### Texto dado
Día 18: Los exilios voluntarios por la plaga invisible

 

Por Rivelino Rueda

Foto: Camila Rueda Loya

Hay un placer tan estimulante

en mirar hacia el pasado y preguntarse:

¿Qué hubiera ocurrido si…?

Y sustituir un acontecimiento fortuito por otro,

observando cómo de un momento gris,

estéril, mediocre de nuestras vidas

surge un acontecimiento maravilloso y halagüeño

que en realidad no había logrado florecer.

Vladimir Nabokov/El ojo

 

Las cartas, los volantes de publicidad, los requerimientos, los recibos de pago, el polvo lunar y la hojarasca de primavera ya se acumularon en el garaje de Doña Isabela. Desde hace tres meses nadie sabe nada de ella.

En las calurosas noches sólo se observa un foco encendido que –dicen los vecinos—es de la cocina. Ese el único signo de vida en la casa de Isabela. Nada más.

Miles de costras putrefactas se acumulan frente a esa casa en la calle de Monte Albán, en la Colonia Narvarte. El espacio huele a tiempo. A humedad percutida. A trozos triturados de florecillas color violeta de las soberbias jacarandas. A madera acuosa. A una letal plaga al acecho.

Doña Isabela no responde mensajes. No dejó rastro luego de las primeras noticias de la peste. En otras ocasiones, cuando la epidemia de la Influenza AH1N1 en 2009, y los terremotos de septiembre de 2017 se fue con sus hermanas a Fresnillo, Zacatecas. Ahora nada. Nadie sabe nada.

Tampoco se percibe el aroma dulzón y nauseabundo de la muerte. Más bien se aprecia una huida a toda prisa. Una carrera contra el tiempo. El autoexilio forzoso al desierto. La historia de un desplazamiento voluntario. El horror lacerante de luchar contra lo invisible, contra lo inmaterial. Contra una nada que puede arrebatar todo.
######
### Contenido del listado
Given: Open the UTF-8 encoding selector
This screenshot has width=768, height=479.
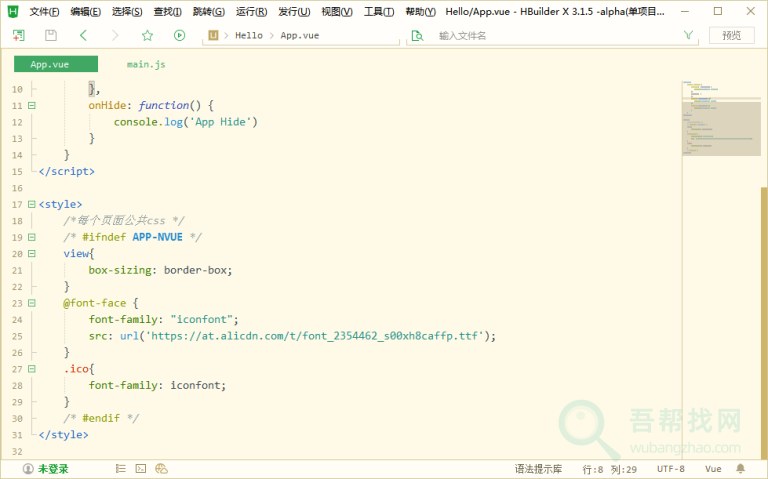Looking at the screenshot, I should click(670, 468).
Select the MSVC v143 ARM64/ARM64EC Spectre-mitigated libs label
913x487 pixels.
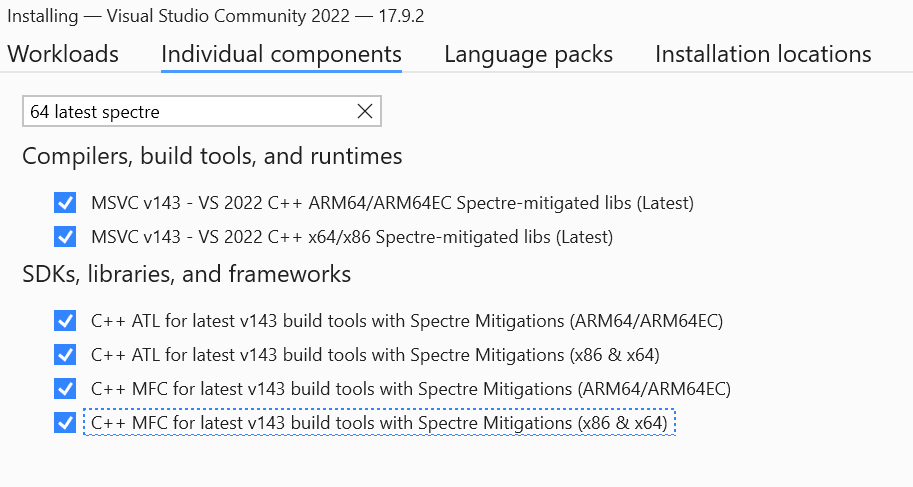click(392, 203)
######
◆ **Ejercicios**:
1/ Según la crónica sobre Doña Isabela, ¿qué cosas se acumularon en su garaje? Nómbralas todas.
2/ Di si cada frase coincide con la crónica sobre Doña Isabela. Responde sí o no y copia las palabras del texto que lo deciden.
(a) En los terremotos de 2017, Doña Isabela se fue a Fresnillo, Zacatecas.
(b) Frente a la casa se percibe el olor de la muerte.
(c) Según los vecinos, el foco que se ve encendido por las noches es de la recámara.
3/ Sigue escribiendo la crónica sobre Doña Isabela desde su última oración.

◆ **Soluciones**:
1/ Las cartas, los volantes de publicidad, los requerimientos, los recibos de pago, el polvo lunar y la hojarasca de primavera.

2/
(a) Sí: "En otras ocasiones, cuando la epidemia de la Influenza AH1N1 en 2009, y los terremotos de septiembre de 2017 se fue con sus hermanas a Fresnillo, Zacatecas."
(b) No: "Tampoco se percibe el aroma dulzón y nauseabundo de la muerte."
(c) No: "En las calurosas noches sólo se observa un foco encendido que –dicen los vecinos—es de la cocina."

3/
Ya no hay gritos coléricos por los canes que levantan la pata en la frondosa enredadera que da a la calle. Doña Isabela corrió de ese lugar sin bajar las persianas de los cuartos de la planta alta. El Cavalier noventero azul metálico todavía tiene en sus limpiaparabrisas recados de otros días. Salió de ahí sin siquiera echar un candado, sin siquiera dejar un mensaje. Sin dar un motivo claro.

Doce semanas sin tener noticias. Laura, su vecina, recuerda que a Isabela se le veía angustiada desde diciembre; temerosa, con los nervios hechos añicos. Decía que lo del virus que había brotado en la región de Wuhan, China, era algo muy serio. Decía que esa peste ya estaba entre nosotros. Luego determinó ya no salir de casa. Las pocas veces que se le vio, antes de su desaparición, ya era adicta al gel antibacterial y a los cubrebocas.

Abandonó todo antes del crepúsculo de la plaga en México. A mediados de enero. Fue mucho antes de todo esto que se ve hoy. Mucho antes de las narrativas epidemiológicas del distanciamiento social. De los casos sospechosos, confirmados y negativos; de los primeros decesos.

Del fenómeno López-Gatell y de Susana Distancia; de la Fase Dos, el “Quédate en tu casa” y de la cuarentena; del encierro y de la emergencia sanitaria; de las calles vacías y del monstruoso nulo contacto físico.

De una ciudad que no será la misma y de la incertidumbre que alguien cercano se quede en el camino.

De los adioses diarios. De la zozobra. Del miedo.

Doña Isabela ya no alcanzó a ver que a su hermosa enredadera le salieron este año unas imponentes flores rojas. Su ausencia dio paso a que los orines de perros territoriales hayan marchitado esos capullos de lava.